In an embarrassing about-turn, the US Thursday said it would delay giving a prestigious award to an Egyptian activist to check reports she had made anti-American and anti-Semitic remarks.
Samira Ibrahim was to have been honored Friday along with nine other women with the International Women of Courage Award at a glittering event to be hosted by top US diplomat John Kerry and First Lady Michelle Obama.
The annual award marking International Women’s Day is given to women for “exceptional courage and leadership in advocating for women’s rights and empowerment, often at great personal risk,” according to the State Department.
Ibrahim had been initially chosen “because of the incredible bravery and courage she displayed at the time of the Tahrir Square protests,” State Department spokeswoman Victoria Nuland said.
She acknowledged the department “became aware very late in the process about Samira Ibrahim’s alleged comments.”
“After careful consideration we’ve decide that we should defer presenting this award to Ms Ibrahim this year so that we have a chance to look further into these statements,” she told journalists.
The rightwing Weekly Standard said Ibrahim, who is prolific on Twitter, had written in August: “An explosion on a bus carrying Israelis in Burgas airport in Bulgaria on the Black Sea. Today is a very sweet day with a lot of very sweet news.”

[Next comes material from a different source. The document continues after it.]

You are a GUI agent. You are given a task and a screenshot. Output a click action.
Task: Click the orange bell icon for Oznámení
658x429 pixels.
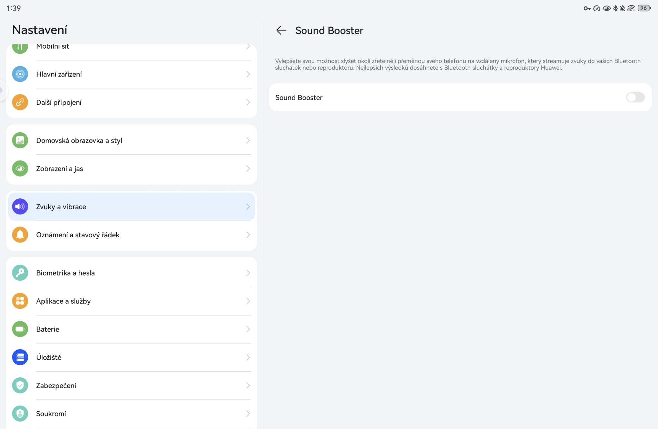(x=20, y=235)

She also allegedly wrote on September 11 “Today is the anniversary of 9/11. May every year come with America burning,” the Standard said.
Ibrahim has told the State Department that her account was hacked.
Of the 18,000 tweets Ibrahim has sent out in recent years, “she is denying authoring some four that were brought to our attention, two of which were anti-Semitic, two of which celebrated terrorism.”
She had already been in Washington for the ceremony and was now heading home as the department decided “these comments need to be looked into,” Nuland said.
According to the Weekly Standard, Ibrahim was among several Egyptian women who was forced by the military to undergo “virginity tests” during the protests in March 2011 in Cairo.
Nuland said she had been subjected to “real police violence” which she had spoken out against and “she became a real leader in her country in trying to address gender-based violence and other human rights abuses.”
Among the nine women who will be honored Friday are the Indian student who died after being gang-raped in a bus in Delhi in December; Tsering Woeser, a Tibetan poet and blogger; Malalai Bahaduri, a first sergeant and senior instructor with the Afghan National Interdiction Unit, and a Syrian human rights lawyer, Razan Zeitunah.